The worldwide surge in electric vehicles and grid-scale storage has made lithium-ion batteries the cornerstone of clean-energy strategies. Yet their gradual capacity fade is shaped by a complex mix of temperature, cycling history and internal chemistry, which floods management systems with electrical, thermal and time-series data. Being able to tell which signals truly reflect health from those that are simply redundant noise has become a critical bottleneck for ensuring safety and predicting remaining life.

In a study published in Journal of Power Sources , Dr. DAI Houde's group from Fujian Institute of Research on the Structure of Matter, Chinese Academy of Sciences, has introduced a novel Fisher-inspired feature selection (FIFS) framework and a Sparrow Search Algorithm-optimized Graph Neural Network (SSA-GNN) model to improve the accuracy and robustness of lithium-ion battery State-of-Health (SOH) estimation.

Instead of hand-picking empirical indicators, the researchers first compiled 47 widely used electrical, thermal, entropy and statistical features from four public cell/pack datasets (NASA, UofM, MIT and Wenzhou). Then they employed the Fisher-Inspired Feature Selection (FIFS) framework, which treats feature selection as an optimal experimental-design problem. Gradient sensitivities obtained from back-propagation are assembled into a Fisher Information Matrix, and convex optimization is used to find the smallest subset that maximizes the minimum eigenvalue of this matrix. In this way FIFS assigns higher weights to variables that strongly influence model output while down-ranking redundant or noisy signals.

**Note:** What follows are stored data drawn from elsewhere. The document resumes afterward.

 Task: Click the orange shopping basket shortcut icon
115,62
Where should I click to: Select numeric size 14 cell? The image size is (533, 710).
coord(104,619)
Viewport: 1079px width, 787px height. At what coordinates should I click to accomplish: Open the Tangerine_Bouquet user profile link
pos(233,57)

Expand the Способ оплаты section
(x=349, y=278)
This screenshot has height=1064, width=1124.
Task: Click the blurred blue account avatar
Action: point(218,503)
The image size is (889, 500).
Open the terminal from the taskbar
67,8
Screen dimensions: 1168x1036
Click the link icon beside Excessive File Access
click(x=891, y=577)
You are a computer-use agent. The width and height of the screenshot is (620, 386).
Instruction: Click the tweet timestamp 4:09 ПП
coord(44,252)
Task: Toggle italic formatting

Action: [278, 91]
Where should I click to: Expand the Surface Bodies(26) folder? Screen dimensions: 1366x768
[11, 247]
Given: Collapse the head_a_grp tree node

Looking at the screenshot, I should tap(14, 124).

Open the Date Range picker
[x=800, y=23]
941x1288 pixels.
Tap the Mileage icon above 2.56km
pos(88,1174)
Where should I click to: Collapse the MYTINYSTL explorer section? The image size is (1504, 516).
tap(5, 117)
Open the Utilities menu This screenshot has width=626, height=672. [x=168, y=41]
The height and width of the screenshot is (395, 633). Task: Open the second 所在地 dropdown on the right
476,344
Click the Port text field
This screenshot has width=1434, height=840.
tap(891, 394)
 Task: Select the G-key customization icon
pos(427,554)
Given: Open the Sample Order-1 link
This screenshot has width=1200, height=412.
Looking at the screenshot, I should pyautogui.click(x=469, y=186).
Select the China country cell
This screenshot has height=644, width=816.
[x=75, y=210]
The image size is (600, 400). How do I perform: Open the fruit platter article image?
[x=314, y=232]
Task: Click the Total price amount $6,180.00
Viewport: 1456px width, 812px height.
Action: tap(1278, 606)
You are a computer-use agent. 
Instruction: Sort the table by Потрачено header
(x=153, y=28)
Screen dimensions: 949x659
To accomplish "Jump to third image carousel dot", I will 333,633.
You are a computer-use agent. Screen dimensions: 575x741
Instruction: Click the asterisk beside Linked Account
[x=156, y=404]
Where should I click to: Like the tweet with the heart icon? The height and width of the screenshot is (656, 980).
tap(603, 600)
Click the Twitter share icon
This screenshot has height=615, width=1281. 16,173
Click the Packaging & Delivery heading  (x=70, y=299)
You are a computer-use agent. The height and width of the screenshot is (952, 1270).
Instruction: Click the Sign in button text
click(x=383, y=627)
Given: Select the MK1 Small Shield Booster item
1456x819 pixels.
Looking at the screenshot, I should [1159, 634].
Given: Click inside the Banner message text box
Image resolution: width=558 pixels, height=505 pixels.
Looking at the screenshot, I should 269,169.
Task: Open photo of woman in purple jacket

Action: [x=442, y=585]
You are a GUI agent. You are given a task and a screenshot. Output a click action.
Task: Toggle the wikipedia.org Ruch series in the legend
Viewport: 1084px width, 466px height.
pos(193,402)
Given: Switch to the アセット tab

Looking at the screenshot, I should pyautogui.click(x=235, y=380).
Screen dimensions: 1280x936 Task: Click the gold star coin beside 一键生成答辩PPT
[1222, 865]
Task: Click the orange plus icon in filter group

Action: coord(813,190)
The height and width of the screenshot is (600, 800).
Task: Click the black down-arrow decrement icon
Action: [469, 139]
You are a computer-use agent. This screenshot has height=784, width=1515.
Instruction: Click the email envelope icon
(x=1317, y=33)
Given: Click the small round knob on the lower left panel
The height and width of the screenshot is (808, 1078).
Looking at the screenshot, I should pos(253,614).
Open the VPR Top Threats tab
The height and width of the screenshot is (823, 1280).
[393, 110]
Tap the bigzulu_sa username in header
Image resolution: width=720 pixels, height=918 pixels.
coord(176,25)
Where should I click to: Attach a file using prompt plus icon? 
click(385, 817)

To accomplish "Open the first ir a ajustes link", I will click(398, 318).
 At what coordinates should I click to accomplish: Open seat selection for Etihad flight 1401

FIFS then evaluates every candidate through the Fisher Information Matrix, translating model-gradient sensitivity into convex weights that highlight truly informative variables while discarding correlated or high-noise entries. Tests on multilayer perceptrons(MLP), convolutional neural network (CNN) and vanilla graph neural network (GNN) backbones show that the six-feature subset delivered by FIFS cuts the mean absolute error by up to 40.6% compared with traditional Pearson, Spearman or Kendall screening.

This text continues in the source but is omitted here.